Dad in one of his omnipresent blue checked shirts.

And then my father died, and I forgot all about the bear.

Eventually, though, it arrived. The hospice nurse had to mail it to me because K. refused it. So it arrived wrapped up in tissue paper one day, lovingly packed into a box, along with some sentimental printed notes from the hospice shirt bear maker. And the maker’s business card (in case we wanted more, I suppose).

It was ghastly.

This bear was made out of Dad’s shirt, all right. It had two little button eyes, a button heart, and a ridiculous pair of ribbons tied around its neck. It was just like a child’s teddy bear, except, horribly, made out of my dad’s old shirt.

Nobody would want a bear like this. Those who loved my dad would not be able to see past the absurdity of his shirt being made into a teddy bear. (Not a big teddy bear guy, my dad.) Anyone who didn’t know him wouldn’t want a weird blue bear made out of biology-teacher plaid. There are no small children in our family at the moment and at any rate, with those buttons, it is probably not safe for babies or toddlers. And would you really want your baby snuggling and drooling on a bear made out of Grandpa’s old shirt anyway?

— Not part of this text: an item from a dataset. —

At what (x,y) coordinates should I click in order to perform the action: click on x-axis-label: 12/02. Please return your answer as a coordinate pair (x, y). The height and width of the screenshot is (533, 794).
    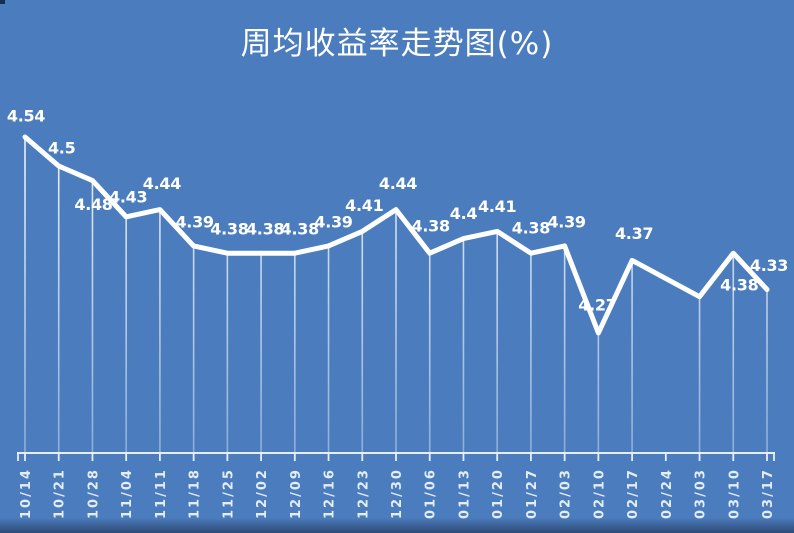
    Looking at the image, I should click on (262, 494).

The only member of our family who seemed interested in the bear was our dog Lucy, who was eager to tear apart a new stuffed toy. I wasn’t letting that happen either.

So I set the bear on a shelf next to the stairs, out of reach of the dog. And every time I went up or down the stairs for the next two weeks I saw the bear, and sighed.

Then the shelter in place order came down and we all started living at home all the time. I saw the bear about twenty times a day now. It was really getting to be too much.

Fortunately, the solution soon arrived. My brother pointed out an article from Australia about how people are putting stuffed bears in windows (and hanging them from fences, roofs, etc) so that children who are out on walks with their parents can spot them, as a kind of find-the-bear quarantine game. A few days later, I saw a similar headline in the Chronicle, which confirmed that it was a thing here, too.

So now I knew just what to do. I got some string, and an index card, and a Sharpie, and I put the bear in the window.

It solved the problem. The bear has found its purpose. It makes me laugh, now, instead of grimace. And it’s still out of reach of the dog.